Drop all pictures and repeat exactly the lines from the line holding "Le matériel (57, 461)" through the end of the records.

++++ EXTRACTED MATERIAL

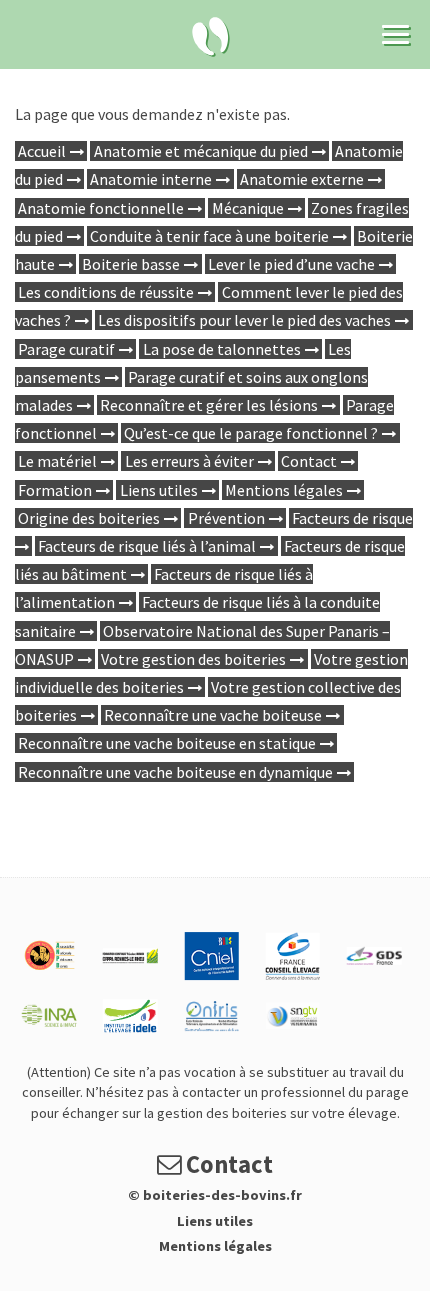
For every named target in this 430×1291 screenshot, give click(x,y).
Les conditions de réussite (106, 292)
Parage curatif (66, 349)
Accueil (42, 151)
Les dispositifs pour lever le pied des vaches (244, 320)
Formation (55, 490)
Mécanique (248, 208)
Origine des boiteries (89, 518)
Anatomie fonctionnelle (101, 208)
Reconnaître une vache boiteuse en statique (167, 743)
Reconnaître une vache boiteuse (213, 715)
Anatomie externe (302, 179)
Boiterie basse (131, 264)
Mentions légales (284, 490)
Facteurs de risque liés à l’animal (147, 546)
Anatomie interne (151, 179)
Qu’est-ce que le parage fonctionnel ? (251, 433)
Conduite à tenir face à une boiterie (209, 236)
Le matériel (57, 461)
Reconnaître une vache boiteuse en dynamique (175, 772)
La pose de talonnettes (222, 349)
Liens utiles (159, 490)
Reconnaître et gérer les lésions (209, 405)
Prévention (226, 518)
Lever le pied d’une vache (291, 264)
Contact (309, 461)
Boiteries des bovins (211, 36)
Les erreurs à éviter (189, 461)
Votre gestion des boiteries (193, 659)
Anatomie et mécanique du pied (201, 151)
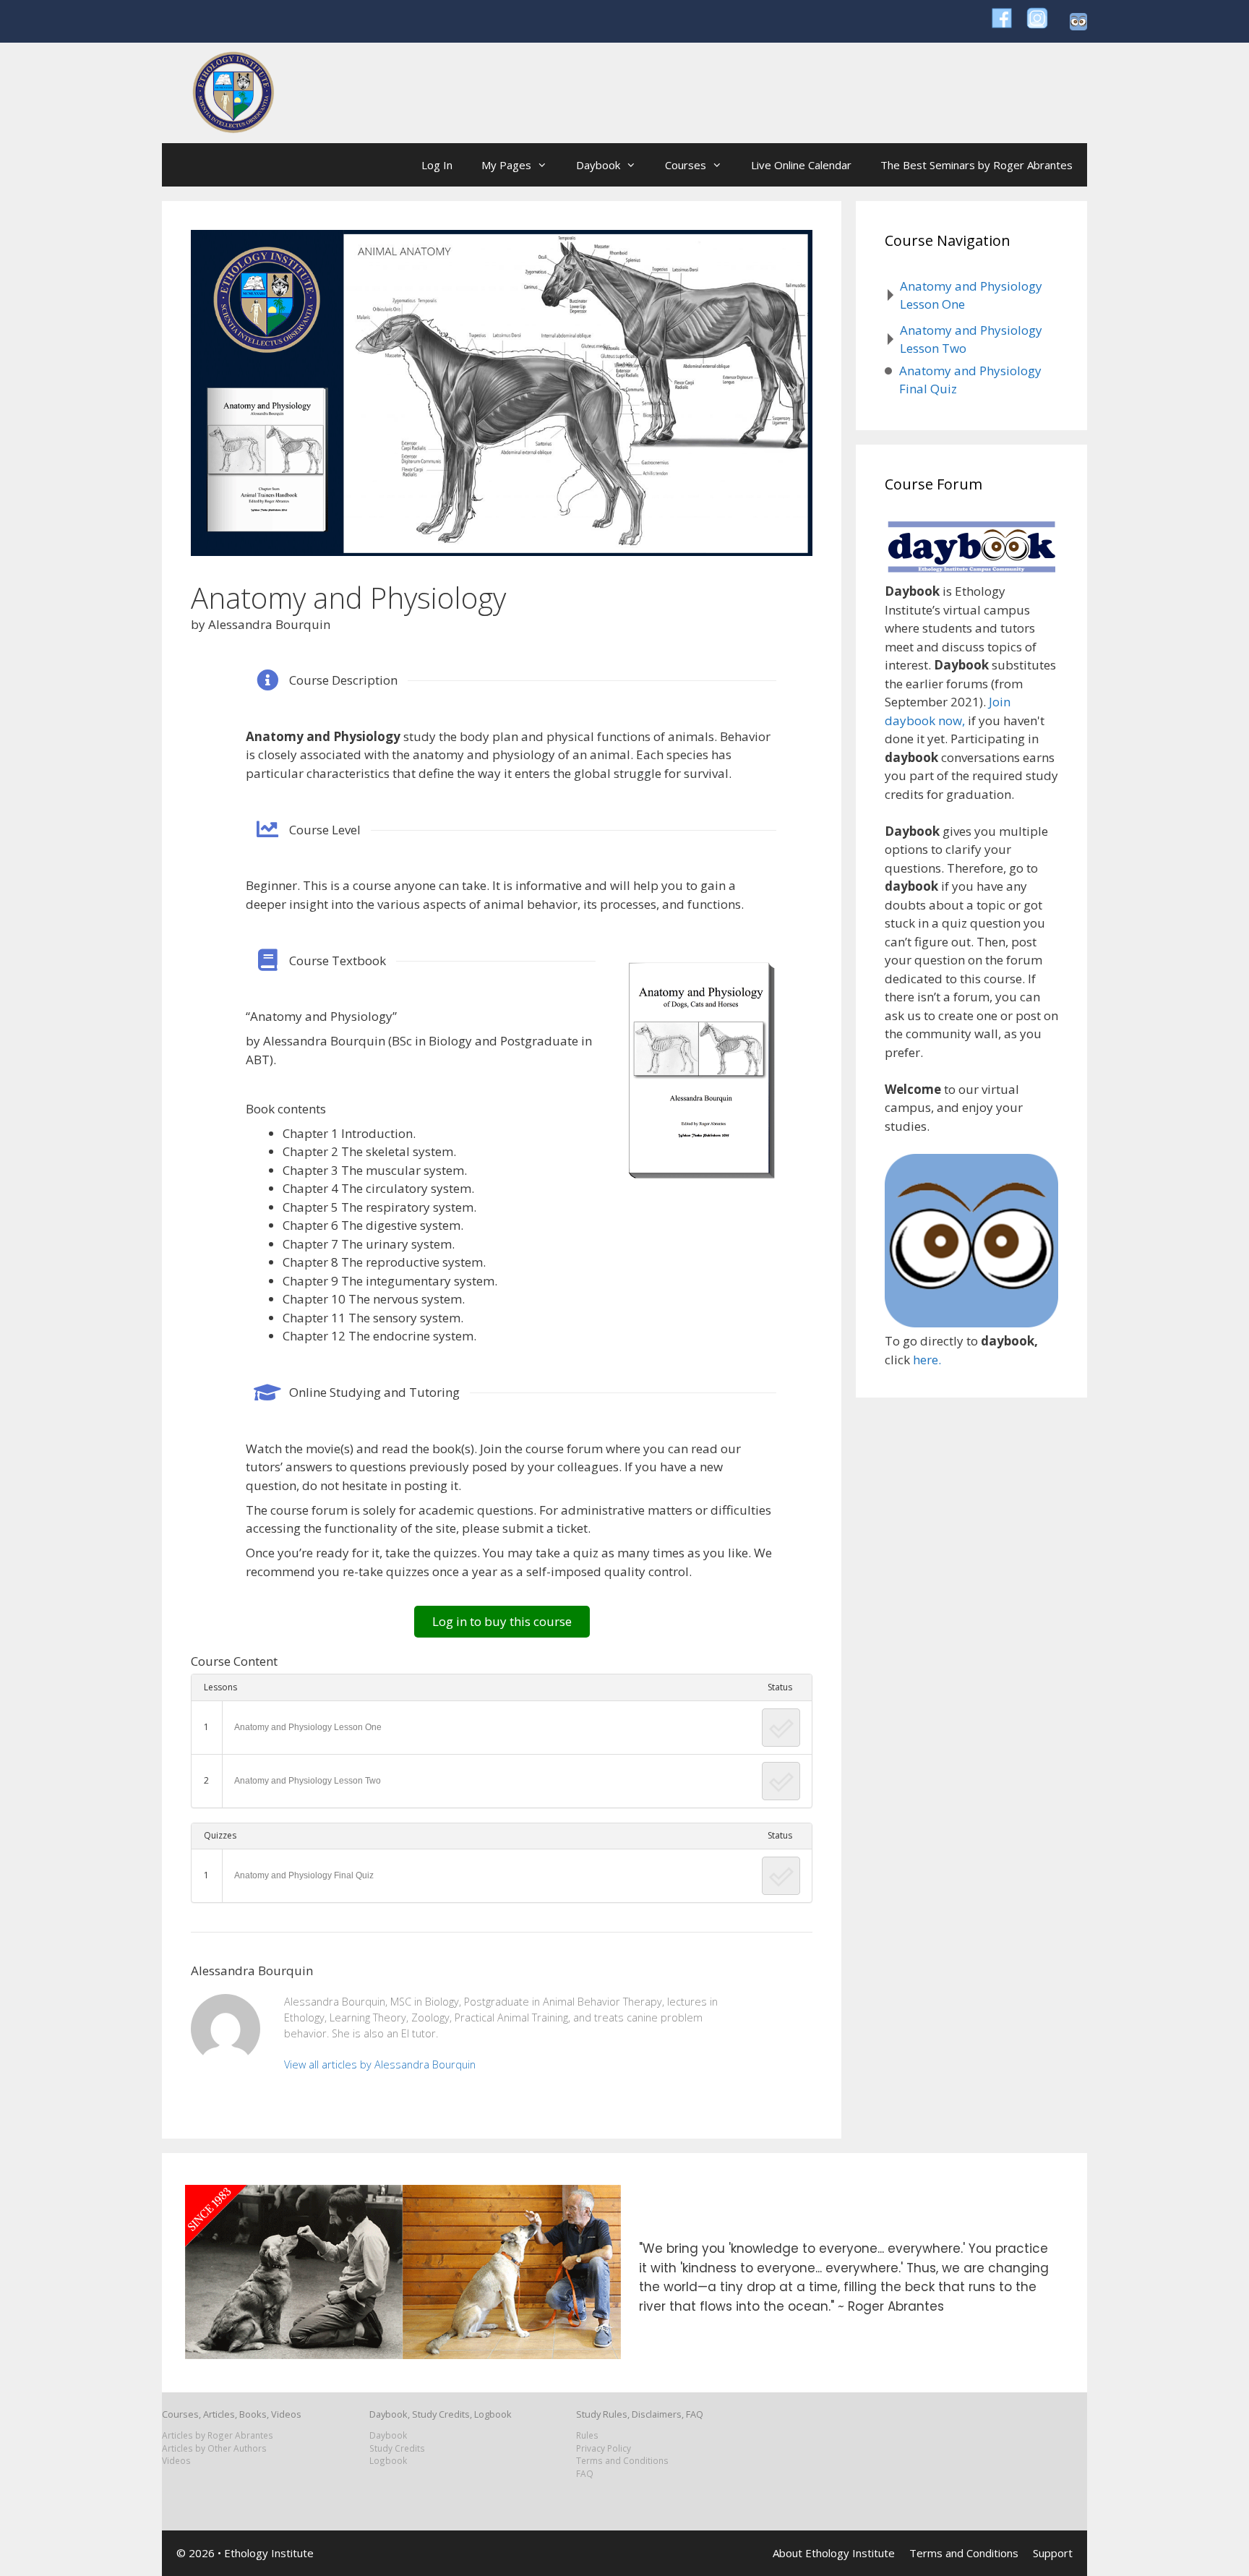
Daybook (598, 165)
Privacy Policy (603, 2448)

++++++++

OUTPUT:
Le matériel (57, 461)
Reconnaître une vache boiteuse en dynamique (175, 772)
La pose de talonnettes (222, 349)
Liens utiles (159, 490)
Reconnaître et gérer les lésions (209, 405)
Prévention (226, 518)
Lever le pied d’une vache (291, 264)
Contact (309, 461)
Boiteries des bovins (211, 36)
Les erreurs à éviter (189, 461)
Votre gestion des boiteries (193, 659)
Anatomie et mécanique du pied (201, 151)
Daybook (598, 165)
Privacy Policy (603, 2448)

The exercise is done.